## BRIEF
Return the passage from "State Road 15" to "Carolina state line." in the State Road 15 text below, copied word for word.

## SOURCE
══════════════════════════════

State Road 15 (SR 15) is part of the Florida State Road System. This route is part of a multi two-state route 15 that begins at Florida and ends at Georgia at the North Carolina state line.

Route description
SR 15 runs from SR 80/SR 880 at Belle Glade north along the east shore of Lake Okeechobee to Okeechobee. Then it runs north to SR 500 (US 192) at Holopaw, and northwest along SR 500 to Ashton (east of St. Cloud), where it ends.

County Road 15 in Osceola County and Orange County connects to the beginning of the next section, at SR 528 (the Bee Line Expressway) east of Orlando International Airport. From there, SR 15 travels north on Narcoossee Road, west on Hoffner Road, north on Conway Road through Conway, west on Lake Underhill Road, and west on South Street (northbound) and Anderson Street (southbound) on both sides of SR 408 to downtown Orlando. It then travels north on Mills Avenue and follows US 17 all the way to downtown Jacksonville. From there it follows Interstate 95 to the Martin Luther King Jr. Parkway, and then northwest into Georgia, as Georgia State Route 15.

SR 15 is practically unsigned, except in three places:
 from the south end to US 98 / US 441 north of Belle Glade
 SR 528 to SR 50 in downtown Orlando
from U.S. 17/92 & FL 46 to I-4 & U.S. 17/92 Interchange (Co-signed with SR 500)
The rest is signed as various U.S. Highways:
 US 441 from north of Belle Glade to the end of the first section, east of St. Cloud
 US 17 from Orlando to Jacksonville
 US 1 / US 23 from Jacksonville to Georgia
 US 301 from Callahan to Georgia (co-signed with US 1 and US 23)

══════════════════════════════

## DATA SHOWN
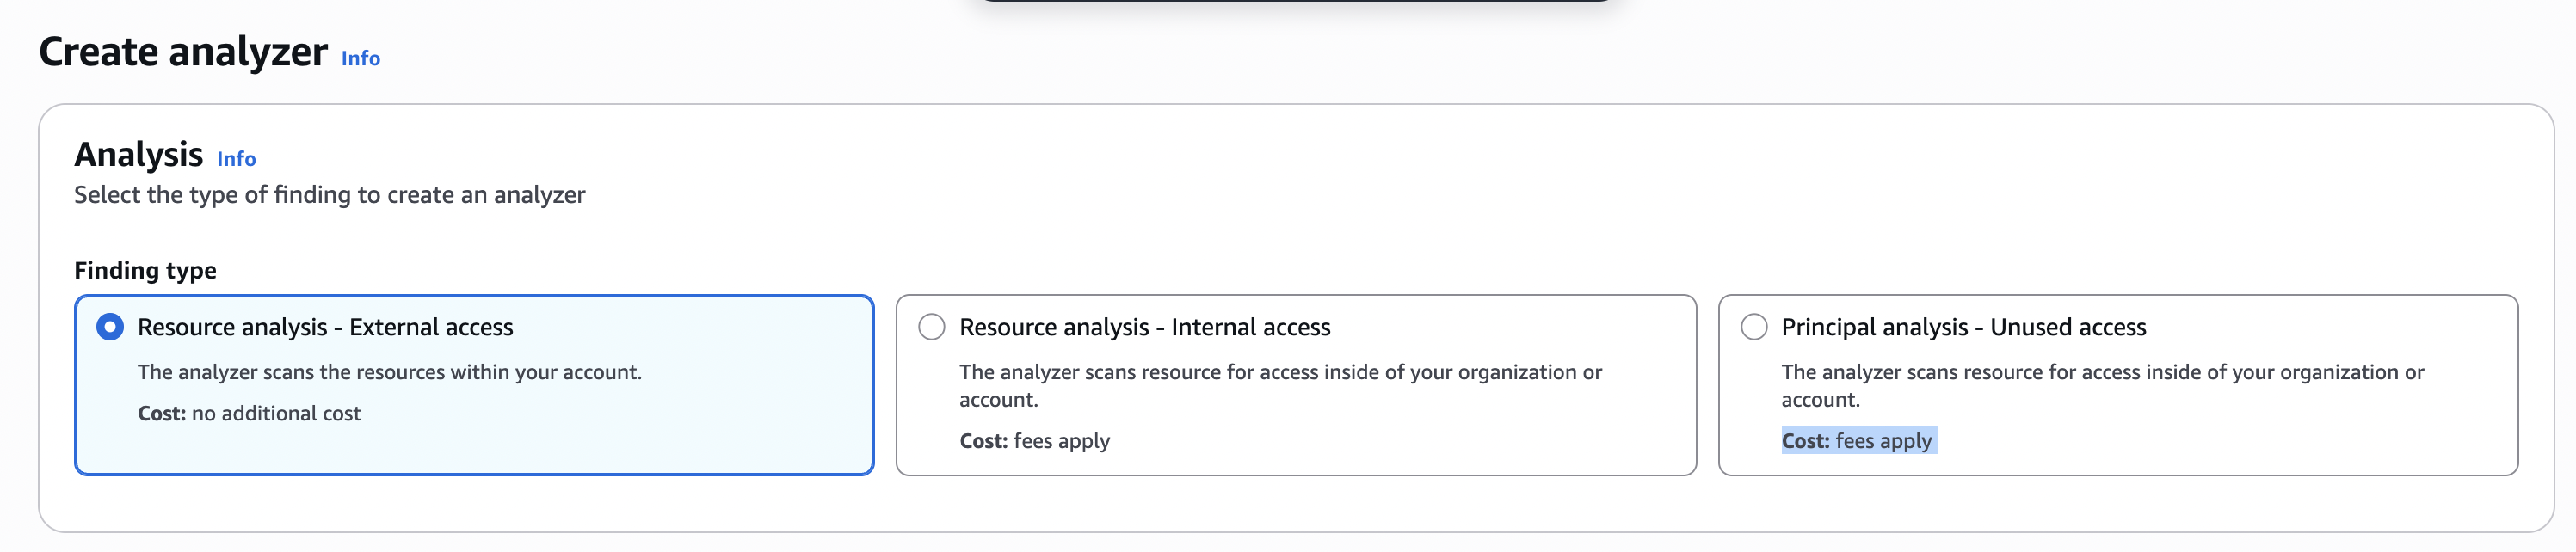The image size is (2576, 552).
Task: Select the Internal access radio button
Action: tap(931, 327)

══════════════════════════════

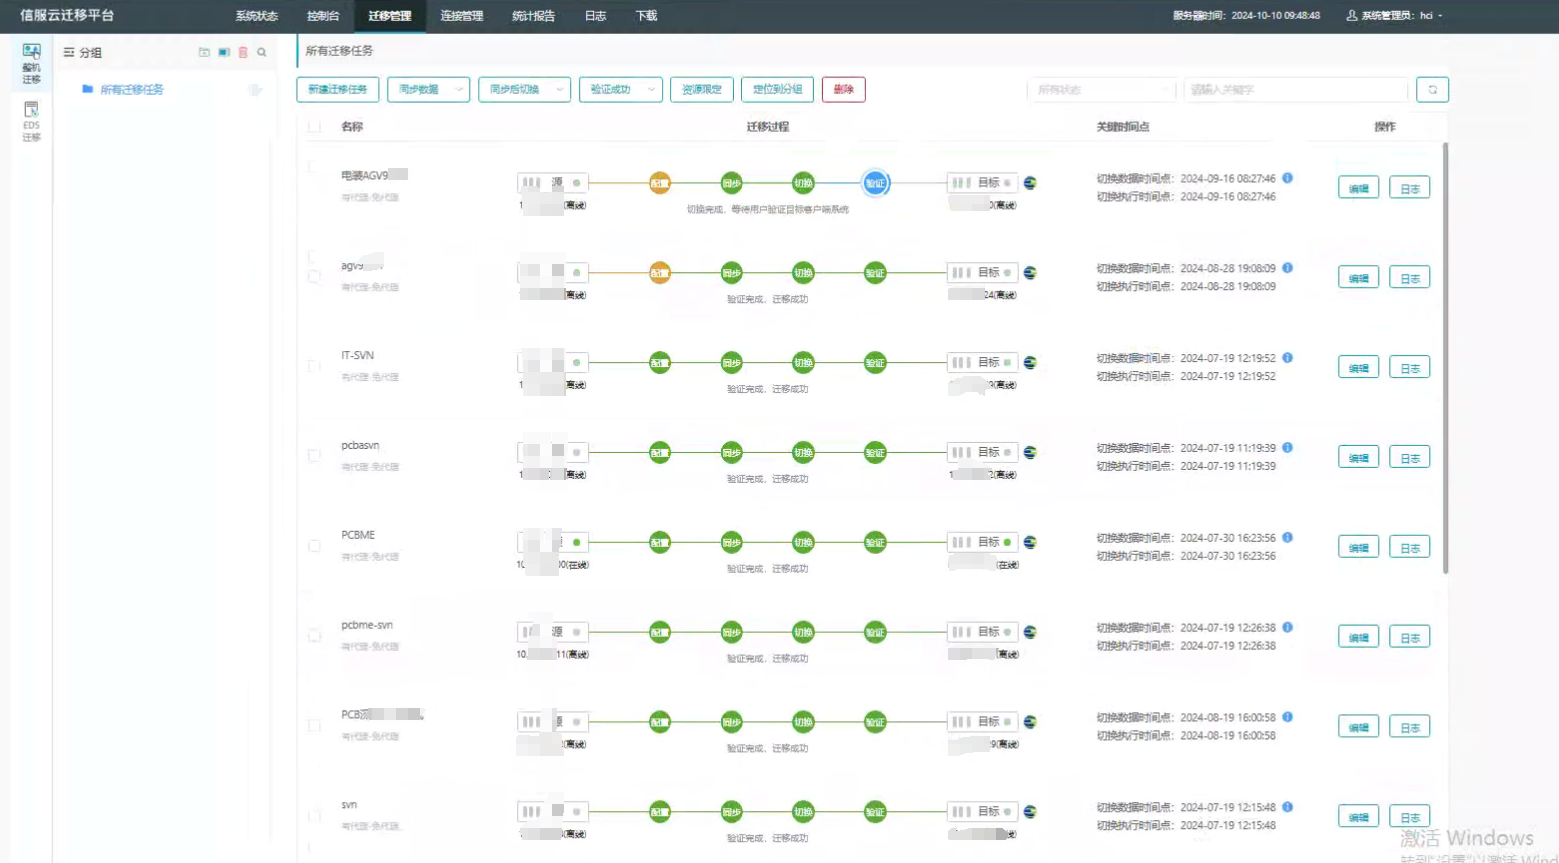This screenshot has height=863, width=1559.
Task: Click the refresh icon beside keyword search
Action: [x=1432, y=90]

══════════════════════════════

## COMPLETE OUTPUT
State Road 15 (SR 15) is part of the Florida State Road System. This route is part of a multi two-state route 15 that begins at Florida and ends at Georgia at the North Carolina state line.